A few have even gone to court, suing
officials and demanding explanations, a development that in and of itself is
changing the country’s “administrative landscape” by highlighting “cracks” in
the administrative vertical and the ideological “mythology” on which it is
based.
It seems likely, Vinogradov says, that
“this tendency in the coming weeks of ‘self-isolation’ will intensify further,
especially in southern regions of Russia where the growing season is quietly
beginning and when work on the land is required for people to earn money.” Those
blocked from doing so are going to add their voices to the chorus of
questioners.
This trend has been exacerbated
further by the fact that the myth that “Russia doesn’t throw over its own.” In
fact, the commentator says, it has shut the border to thousands of Russians who
found themselves abroad. “Does that add to the honor and respect people have
for ‘the power vertical’? The question is rhetorical; the answer is negative.”

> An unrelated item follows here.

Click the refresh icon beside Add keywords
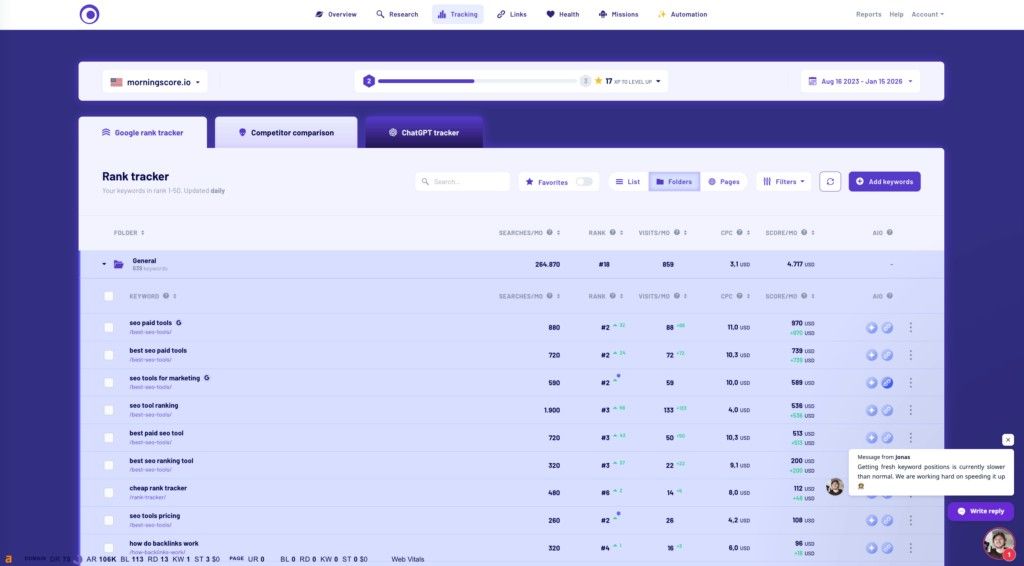 tap(829, 182)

Moreover, Moscow’s response to the
pandemic has placed enough burdens on small and mid-sized business without much
hope of compensation. While such enterprises form only about a fifth to a
quarter of the Russian GDP, they perform “a most important social function” by
providing jobs and focus to millions of Russians.
By ignoring their needs, Moscow is
ignoring the needs of their employees and the employees’ families – and all
three can see that with ever greater clarity.
And Moscow has also put the regions
and municipalities in difficulty by making them responsible for the response to
the pandemic but not giving them the resources to do to effectively. Not
surprisingly, these levels of governance are shocked and confused and trying to
figure out what to do not on Moscow’s orders but in terms of their own needs.
Some of their actions have been
ill-considered perhaps, like Ivanovo which called on residents not to rent
rooms to Muscovites fleeing the city or Chechnya which has shut itself off from
the rest of the Russian Federation. But
that is no surprise in the absence of guidance and in the absence of laws that
govern the situation. When some are arbitrary, others will become so.
As a result of all this, Vinogradov
says, it is very likely that when the pandemic ends, “the regional authorities
with the complete support of their people will begin to pose to Moscow
uncomfortable questions and what is more fight tooth and nail to hold on to the
broader powers they have acquired de facto.”
This will be a long way from real
federalism, of course, he continues. But it will represent a reordering of the
political system and a transformation of its people.
As evidence of what this process is
likely to look like at the regional level, Vinogradov points to what is
happening even further down the political pyramid at the municipal level. In
the Irkutsk city of Sayansk, its mayor overruled Moscow and told businesses to
continue to work into April.
Moscow moved in and got this order
modified, but what is important, Vinogradov says, is this: Borovsky, in
response pointed out that he “comes from the milieu of entrepreneurs and know
on my own skin all the difficulties of this sphere … Therefore, I take on
myself full responsibility.”
The kind of responsibility that
those above him haven’t been willing to shoulder but precisely the kind that
citizens rather than subjects are likely to respect in the future.